足跡
「せやけど、可愛い思うけどな、俺は。好きな顔やで。」
石黒は別の資料を見ながらモデルの話をしていた。
「そぉか?俺は好きになれないけどな。」
俺は高原から受け取った資料に目を通しなが答えた。
「もっちゃんはほんまに面食いやから。」
そう言いながら、どっかに行ってしまった。
もっちゃんってのは石黒だけが呼ぶ、俺のあだ名だ。


俺が面食いかどうかはどうでもいい話で、あいつのストライクゾーンが広すぎるんだよ。
女なら誰でもいいみたいな感じ。
理解できないね、俺には。

「高原…」

「はいッ!!」

「これ10部コピー」

「はい。」




夕方からの打ち合わせは思いのほか早く終わった。
その日はもう特に仕事も残っていなかったので21時には会社を出た。


8月になり、学生も夏休みに入り、そのせいか平日だというのに街はかなり賑わっていた。

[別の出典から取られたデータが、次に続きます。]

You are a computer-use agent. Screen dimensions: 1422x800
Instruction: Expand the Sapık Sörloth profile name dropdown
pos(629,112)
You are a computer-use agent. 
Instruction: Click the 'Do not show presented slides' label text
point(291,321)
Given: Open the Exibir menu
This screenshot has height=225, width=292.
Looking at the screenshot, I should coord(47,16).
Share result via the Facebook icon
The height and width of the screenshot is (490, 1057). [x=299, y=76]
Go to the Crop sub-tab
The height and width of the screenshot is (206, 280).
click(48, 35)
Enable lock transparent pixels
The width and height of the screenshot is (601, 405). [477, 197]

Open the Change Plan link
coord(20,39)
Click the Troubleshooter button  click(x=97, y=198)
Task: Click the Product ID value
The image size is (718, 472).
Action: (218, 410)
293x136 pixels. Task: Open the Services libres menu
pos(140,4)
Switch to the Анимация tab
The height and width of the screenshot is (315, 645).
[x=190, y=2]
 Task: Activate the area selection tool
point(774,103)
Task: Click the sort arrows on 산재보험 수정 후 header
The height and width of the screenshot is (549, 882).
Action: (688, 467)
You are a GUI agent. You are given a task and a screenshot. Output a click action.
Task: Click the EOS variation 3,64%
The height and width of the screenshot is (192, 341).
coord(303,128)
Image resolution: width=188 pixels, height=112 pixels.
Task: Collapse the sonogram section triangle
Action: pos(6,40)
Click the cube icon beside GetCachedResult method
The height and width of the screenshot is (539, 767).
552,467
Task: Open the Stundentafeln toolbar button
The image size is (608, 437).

駅に着くと、Gパンのポケットに入れておいた携帯を取り出してメールを打った。

『お疲れ
今終わったよこれから帰る』

“送信”


送った相手は千景だ。
俺が就職してから自然と始まった日課だ。
俺の仕事の終わりが不規則なので、帰る時には必ず一言メールをしている。
所謂、帰るコールみたいなもん。
別にお互い強要しあうわけでもなく、毎日続いている。

改札に向かう途中、手に持った携帯が震えた。
携帯の小窓には“メール受信中”の文字。
メールを開くと、勿論千景からの返信で

『おつかれ(^o^)
今、武蔵の散歩いってた!』

これ、どーよ?

ちなみに武蔵ってのは千景の家で飼ってるオスのチワワなんだけど、完全に名前負けしちゃっている。
これでもかってくらいの怖がりで3歳になるというのに、標準より小さめ。

それより千景のメールの特徴は絵文字をあまり使わない。
更に変換も面倒臭がる。
そして、用件のみ。
完全にこいつの脳みそは男だな。

携帯の画面を見て、思わずにやけた。

これじゃあ俺の方が彼女みたいじゃないか。